Work to be completed: Go through the data and tally the lines that include "Given". The reply is that number alone.

Supplied material:

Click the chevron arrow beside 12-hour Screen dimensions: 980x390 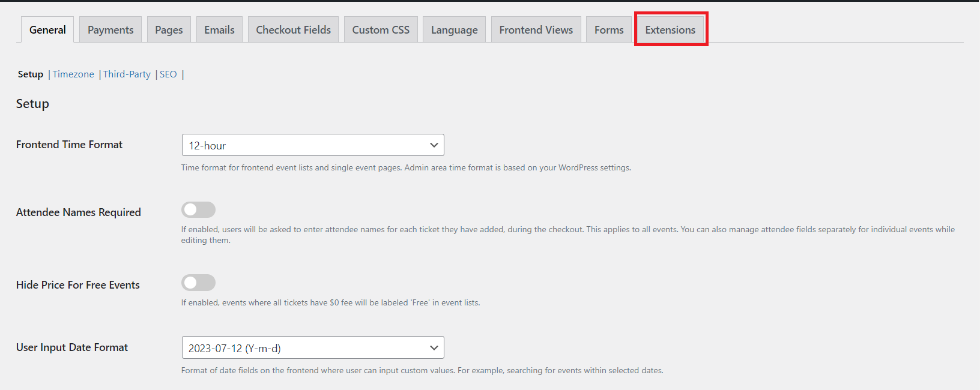click(x=434, y=145)
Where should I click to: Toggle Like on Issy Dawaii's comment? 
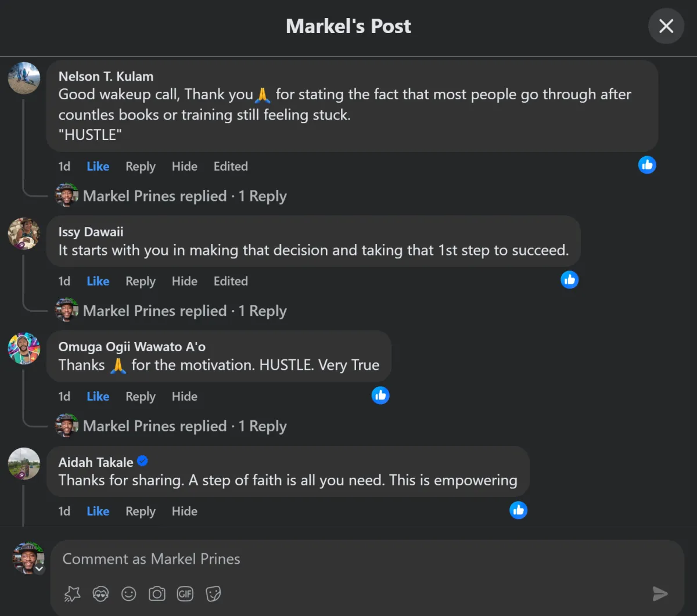coord(98,281)
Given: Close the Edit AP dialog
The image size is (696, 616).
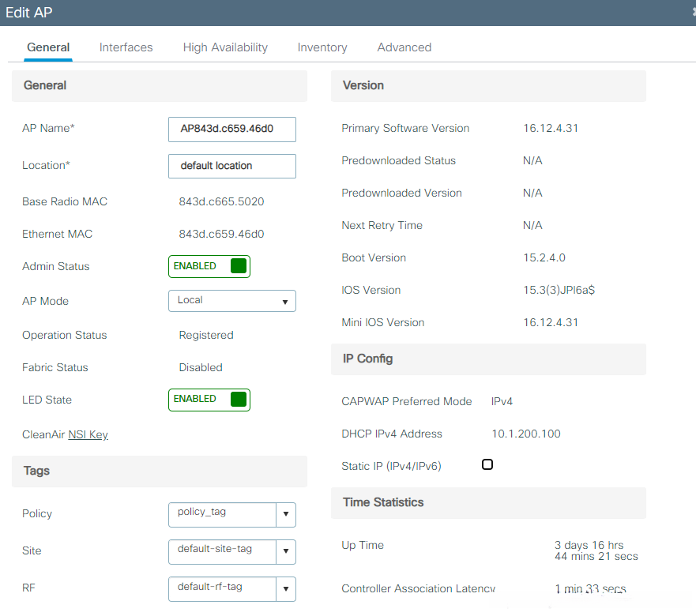Looking at the screenshot, I should [692, 12].
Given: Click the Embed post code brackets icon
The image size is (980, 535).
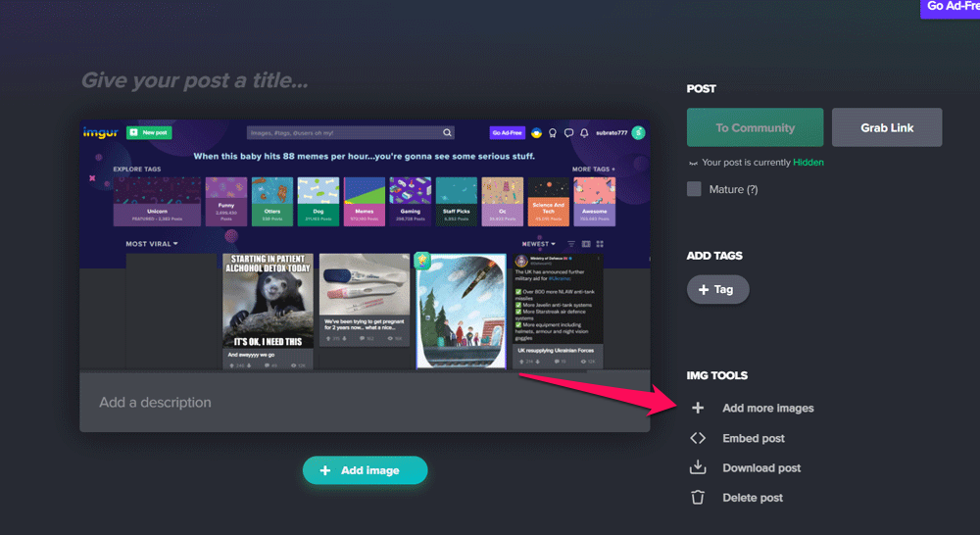Looking at the screenshot, I should tap(698, 438).
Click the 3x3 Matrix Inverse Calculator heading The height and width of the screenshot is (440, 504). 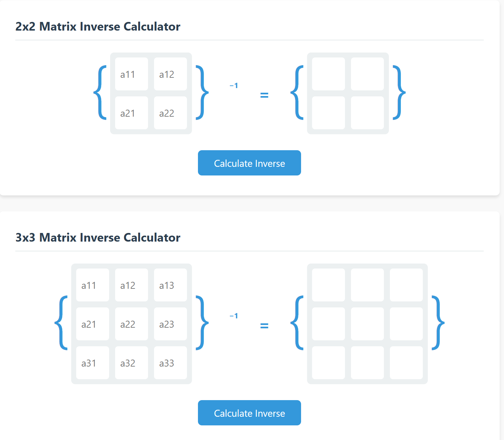98,237
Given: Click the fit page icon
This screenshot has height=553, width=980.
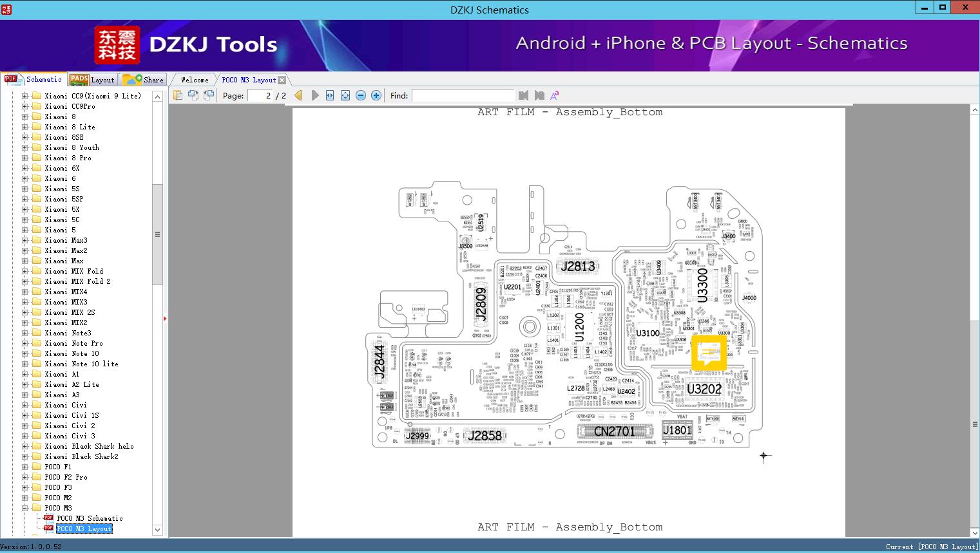Looking at the screenshot, I should click(x=345, y=95).
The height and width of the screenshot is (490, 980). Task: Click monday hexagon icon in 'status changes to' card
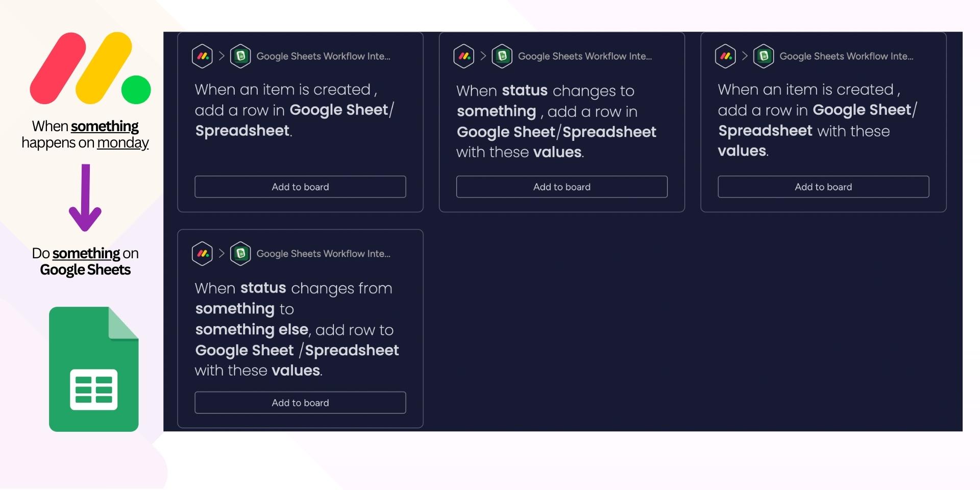464,56
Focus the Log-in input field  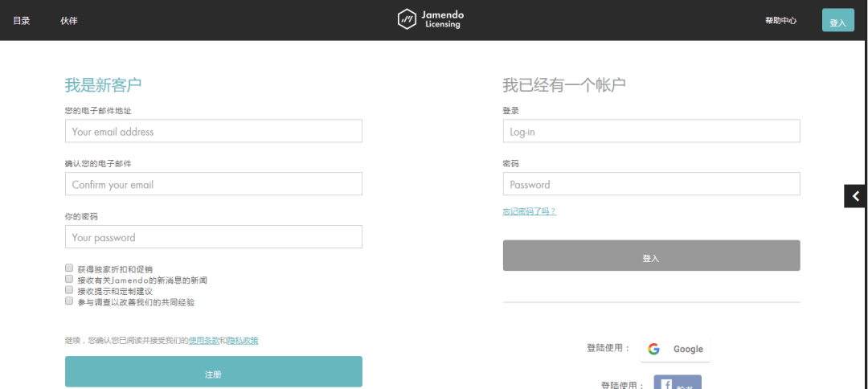tap(652, 131)
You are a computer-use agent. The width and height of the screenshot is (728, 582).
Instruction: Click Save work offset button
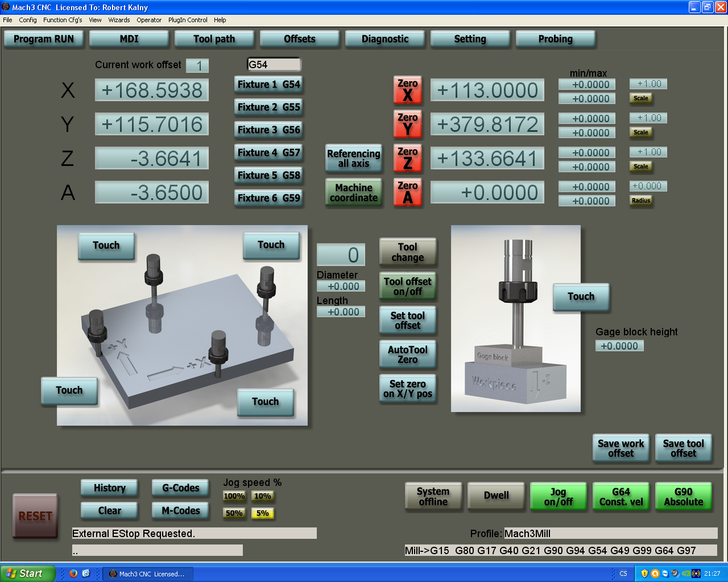[x=621, y=448]

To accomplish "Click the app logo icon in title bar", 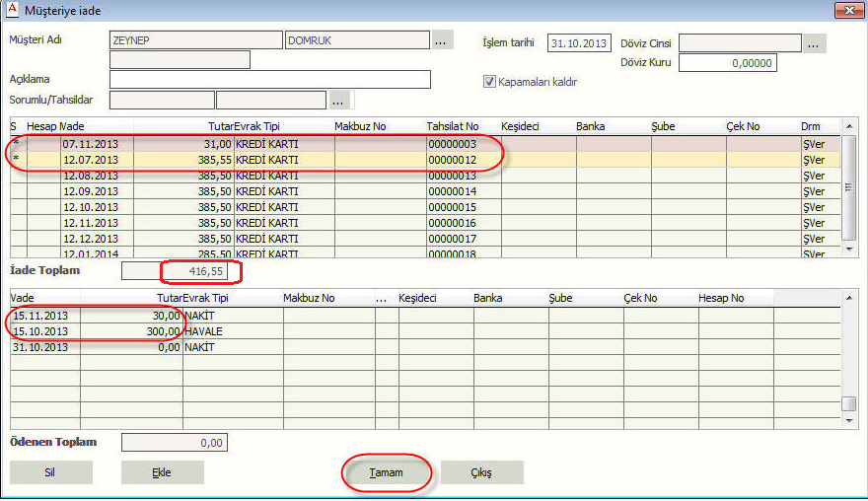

Written solution: 3